Work item:
Your answer must be the records below, given again exactly, with no pictures in it.

══ Material for the task

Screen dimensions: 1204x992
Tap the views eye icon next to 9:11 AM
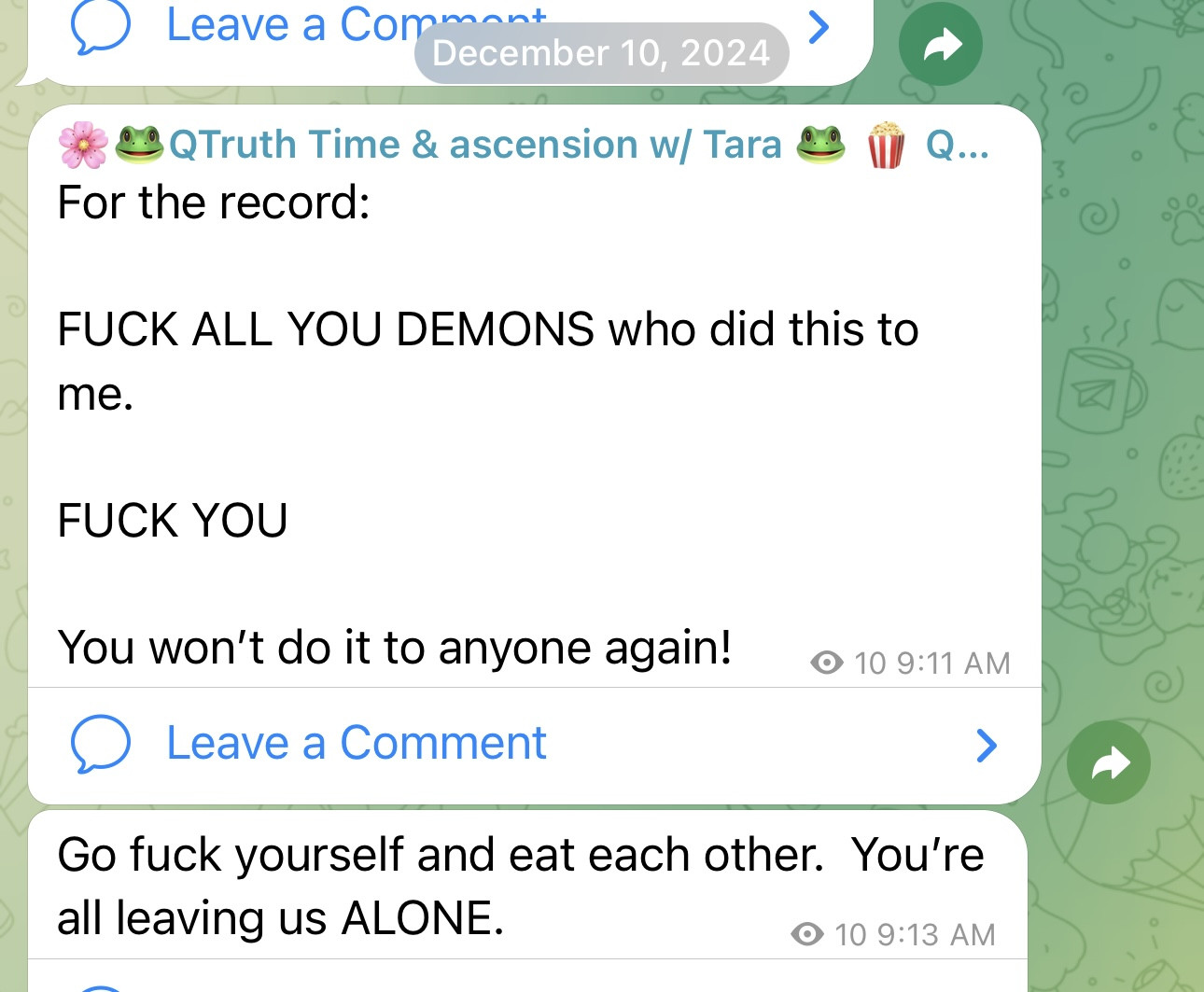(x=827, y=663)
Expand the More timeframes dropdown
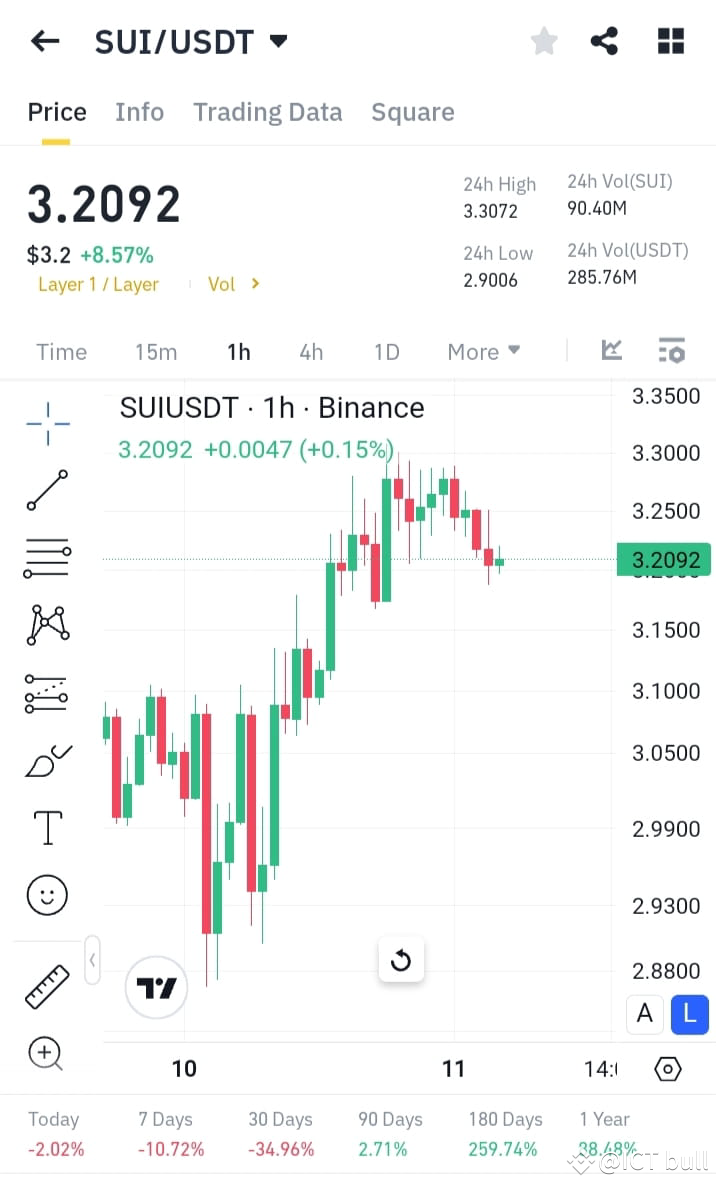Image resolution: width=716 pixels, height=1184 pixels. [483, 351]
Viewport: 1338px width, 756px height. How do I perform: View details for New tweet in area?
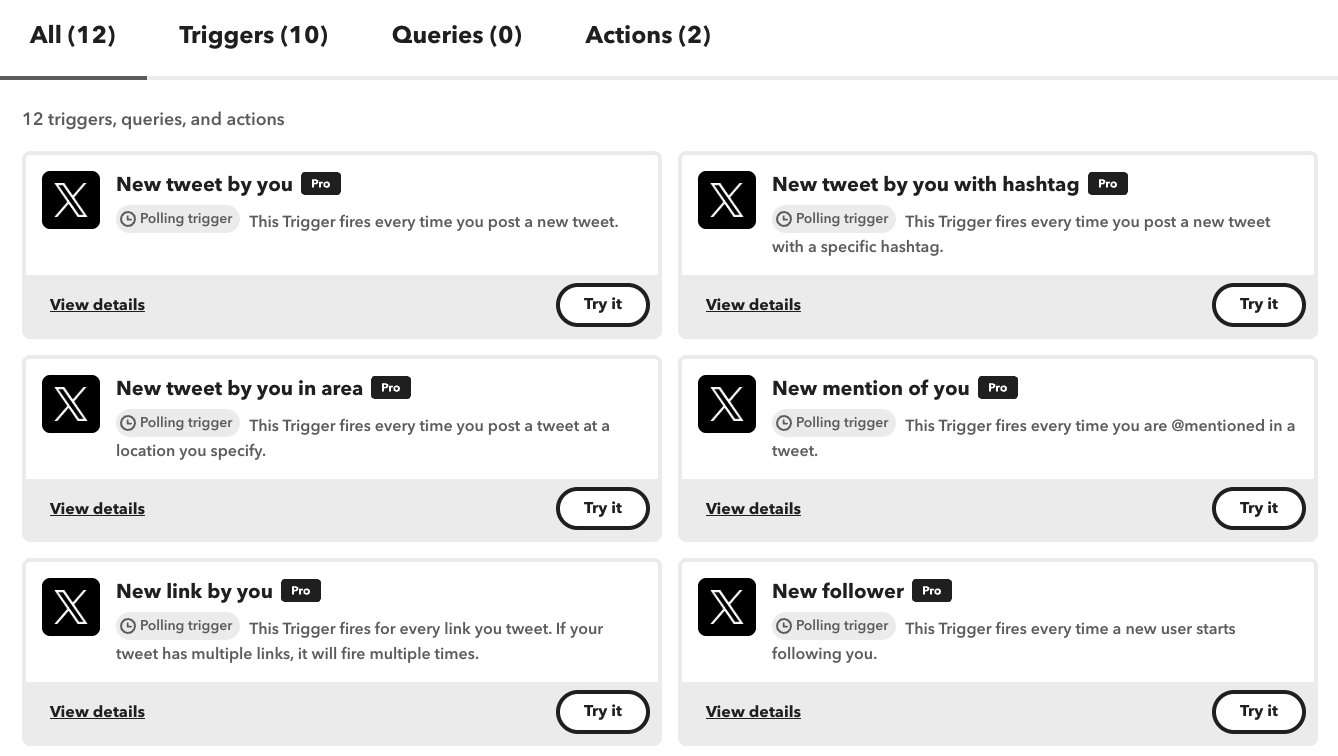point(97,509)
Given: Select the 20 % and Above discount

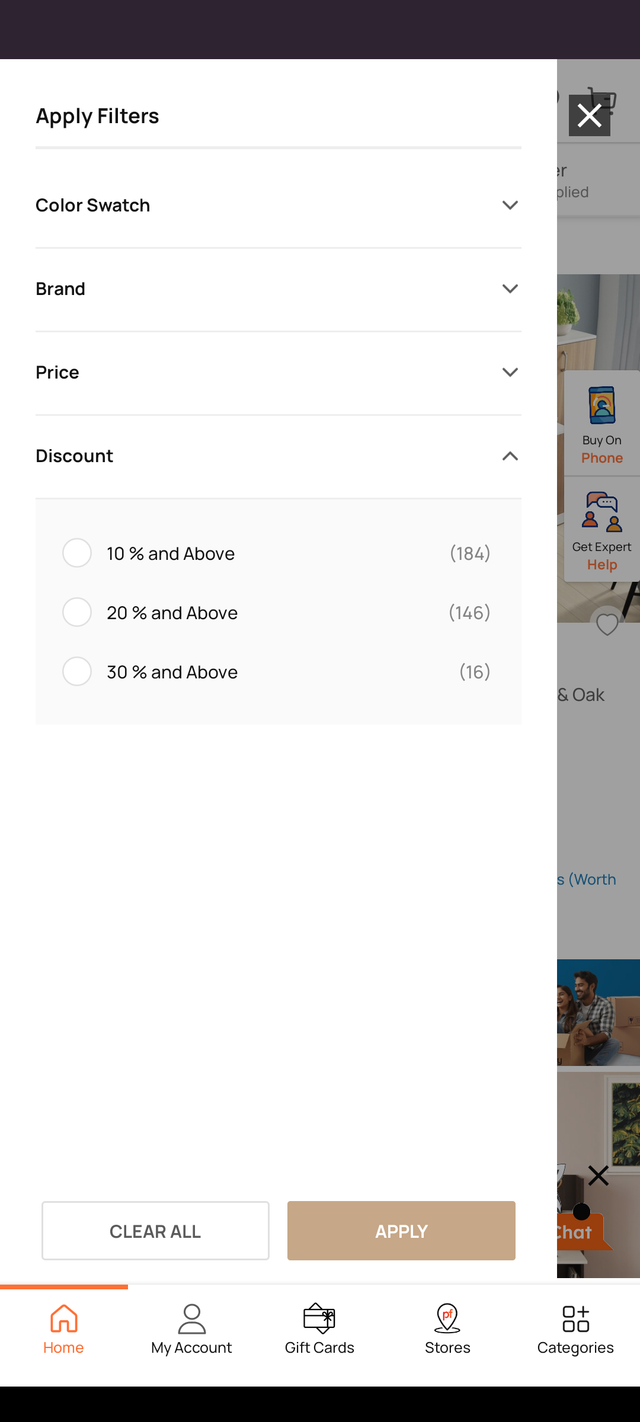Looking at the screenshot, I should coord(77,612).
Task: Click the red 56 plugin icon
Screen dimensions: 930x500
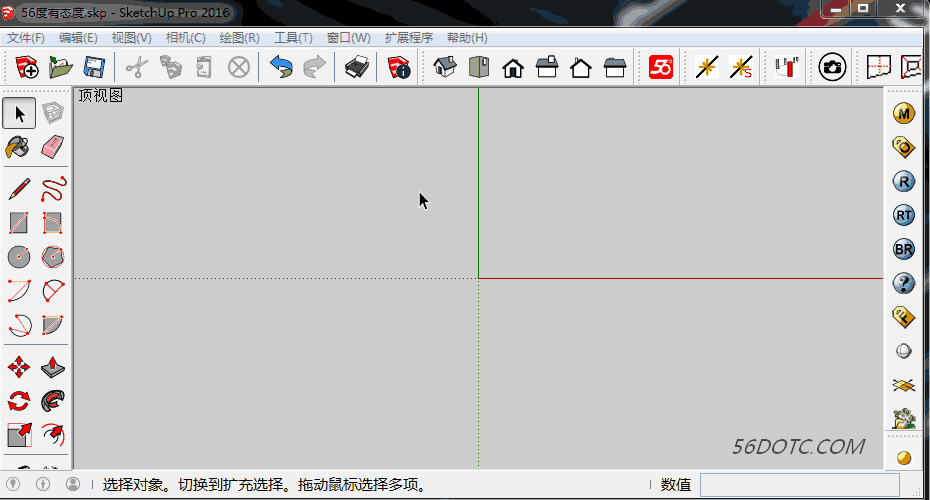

════

Solution for this problem:
Screen dimensions: 1204x992
Tap the views eye icon next to 9:11 AM
(x=827, y=663)
Expand the More timeframes dropdown
Image resolution: width=716 pixels, height=1184 pixels. [483, 351]
Viewport: 1338px width, 756px height. How do I perform: View details for New tweet in area?
point(97,509)
Given: Select the 20 % and Above discount

Looking at the screenshot, I should coord(77,612).
Task: Click the red 56 plugin icon
Screen dimensions: 930x500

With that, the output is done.